> **Extrait**
☆ ☆ ☆ ☆

Les Chemins de Porquerolles

Digressions sur les Randonnées de Porquerolles

Cité dans la Randonnée du Phare

le Cyprés de Lambert

 

cyprés de Lambert
Cyprés de Lambert à Porquerolles


Ce bel exemplaire de cyprés de Lambert qui trouve près du verger des Mûriers, non loin du cimetière; il est centenaire, dernier vestige d'une haie coupe vent.

C’est J F Fournier qui a introduit le Cyprés de Lambert dans l’Ile de Porquerolles lors de la création de son exploitation agricole, vers 1915, il avait acheté l’île en 1912. Peut être les avait il ramenés du Mexique. .

Cet arbre, son nom latin est « Cupressus macrocarpa » est un cyprés originaire des côtes de Californie, macrocarpa, signifie « à gros fruits », rappelle que les cônes femelles qui sont les plus gros rencontrés dans le genre Cupressus de 25 à 40mm. Ce cyprés peut atteindre 40m de haut et plus de 3m de diamétre. On l'appelle aussi Cyprès de Monterey du nom de sa région d'origine.

☆ ☆ ☆ ☆

> **Contenu des données**
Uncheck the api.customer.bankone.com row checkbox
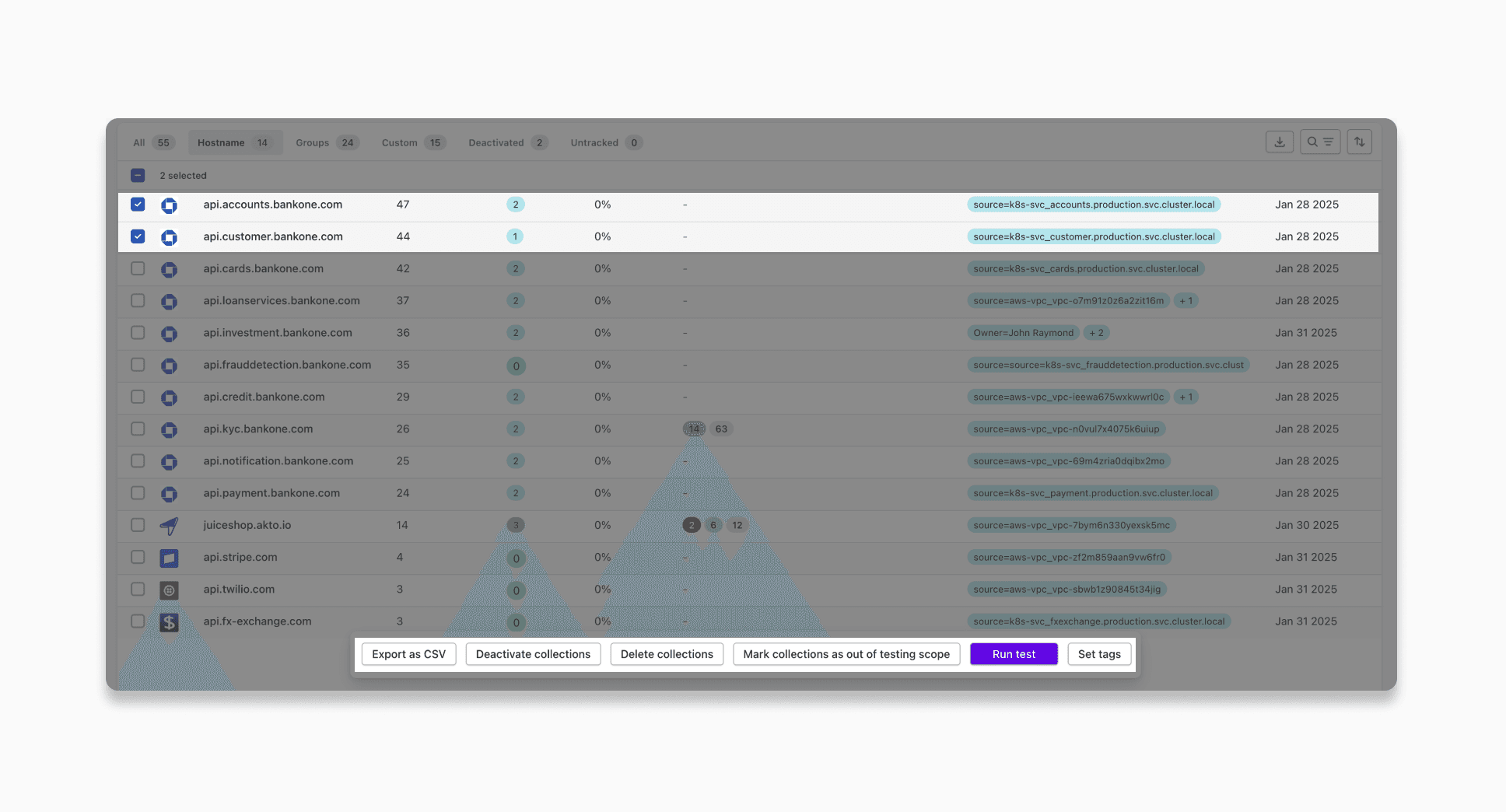Screen dimensions: 1506x812 pos(138,236)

☆ ☆ ☆ ☆

> **Exercice proposé**
Prélevez mot pour mot, dans le texte sur le cyprès de Lambert, le passage qui va de « Digressions sur les » à « haie coupe vent. ».

> **Résultat obtenu**
Digressions sur les Randonnées de Porquerolles

Cité dans la Randonnée du Phare

le Cyprés de Lambert

 

cyprés de Lambert
Cyprés de Lambert à Porquerolles


Ce bel exemplaire de cyprés de Lambert qui trouve près du verger des Mûriers, non loin du cimetière; il est centenaire, dernier vestige d'une haie coupe vent.